The Community Center is occupied by the Winfield Arts & Humanities Council, offering classes and workshops, with a gallery of year-round exhibitions. The office of Cowley County Council on Aging is also located in the Community Center.

The Winfield Recreation Commission moved to Baden Square in 1989 and their offices are located at Thornton Gym.

The Winfield Public Library moved to its present location in the college library building at Baden Square in 1990.

Timothy Hall is owned by TFI Family Services, Inc. TFI is a statewide not-for-profit agency that provides child welfare and behavioral services to meet the needs of the families and children of Kansas.

Cowley County Community College purchased Stevenson Hall in 1997, using it as its Winfield Outreach Facility.

Meyer Hall renovations were completed by the City of Winfield in January 2000. Each of the 3 floors were gutted. New common areas, elevator, accessible entrances, and restrooms were built. Creative Community Living serves as the anchor tenant, leasing nearly 10,000 square feet for office and activity rooms. Winfield Community Theater held its first production in the newly restored auditorium in June 2003.

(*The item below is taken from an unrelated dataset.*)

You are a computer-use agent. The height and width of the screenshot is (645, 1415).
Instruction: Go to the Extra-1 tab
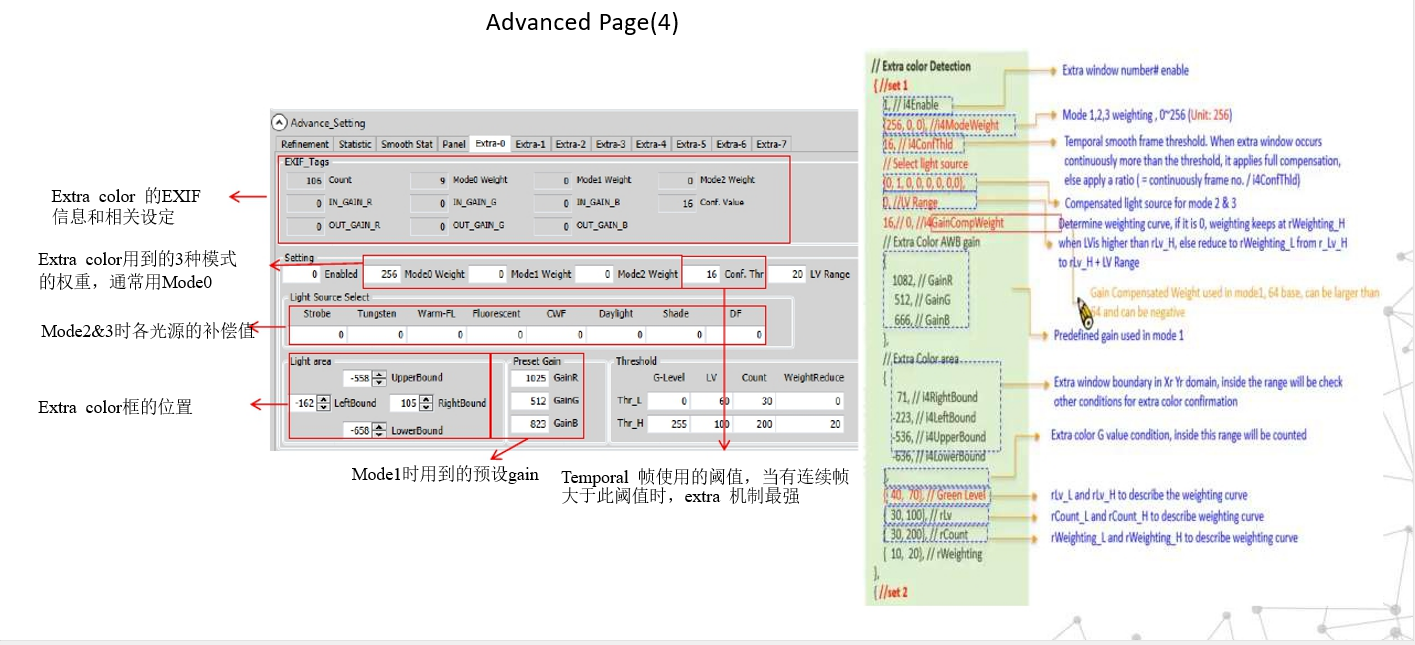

Rehwinkel Hall was purchased by MetroPlains Development in 1993 and rehabilitated. It was opened February 1994 as a 36-unit Senior/Low Income Assisted Housing facility.

MetroPlains Development also purchased Mundinger Hall, Mundinger Hall #2, and the adjoining parking lot. Thirty-six general occupancy apartments were completed. In conjunction with the renovation, the City built a new 47 space parking lot on the former faculty housing site of the campus along 7th Avenue.

MetroPlains Development expanded its presence on Baden Square again in 2011 by purchasing Baden Hall. Renovations included a new accessible entrance, elevator, along with 24 newly constructed 1, 2, and 3 bedroom apartments. The city constructed a 57 space parking lot south of Baden Hall to serve tenants and the public.

== Presidents ==
St. John's had eight presidents during its existence.

- Henry Sieck (1893–1895)
- A. W. Meyer (1895–1928)
- Alfred A. Rehwinkle (1928–1936)
- Carl S. Mundinger (1938–1958)
- Reuben C. Beisel (1959-1972)
- Mike Stelmachowicz (1973-1979)
- Gordon Beckler (1980-1983
- Erich Helge (1985-1986)

== Athletics ==
The St. John's athletic teams were called the Eagles. The college was a member of the National Association of Intercollegiate Athletics (NAIA), primarily competing as an NAIA Independent from 1923–24 to 1985–86. The Eagles previously competed in the Kansas Collegiate Athletic Conference from 1902–03 to 1922–23.